### TASK OBJECTIVE
Drop every picture and copy exactly the lines from the one with "The image size is (1251, 369)." through the last line of the listing below.

### TASK MATERIAL
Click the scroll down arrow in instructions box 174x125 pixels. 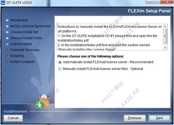165,48
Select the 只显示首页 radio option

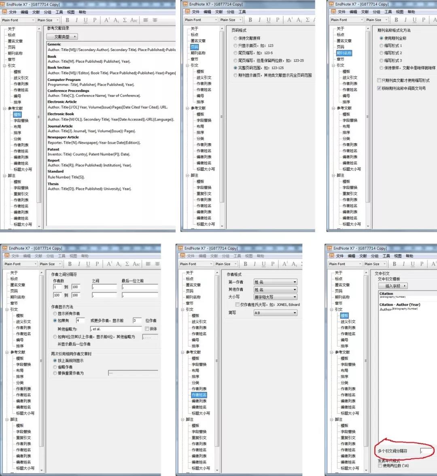(235, 45)
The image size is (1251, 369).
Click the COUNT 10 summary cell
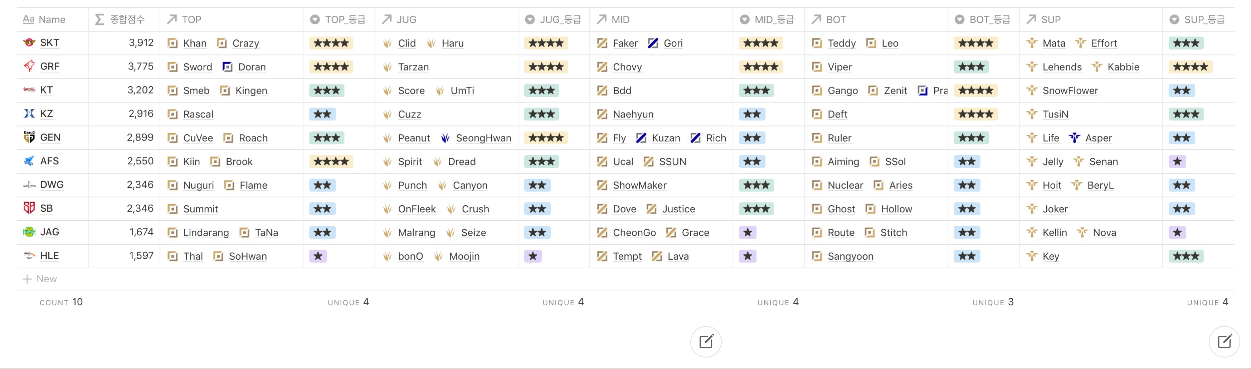61,302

### SOLUTION TO THIS PROBLEM
The image size is (1251, 369).
Click the COUNT 10 summary cell
61,302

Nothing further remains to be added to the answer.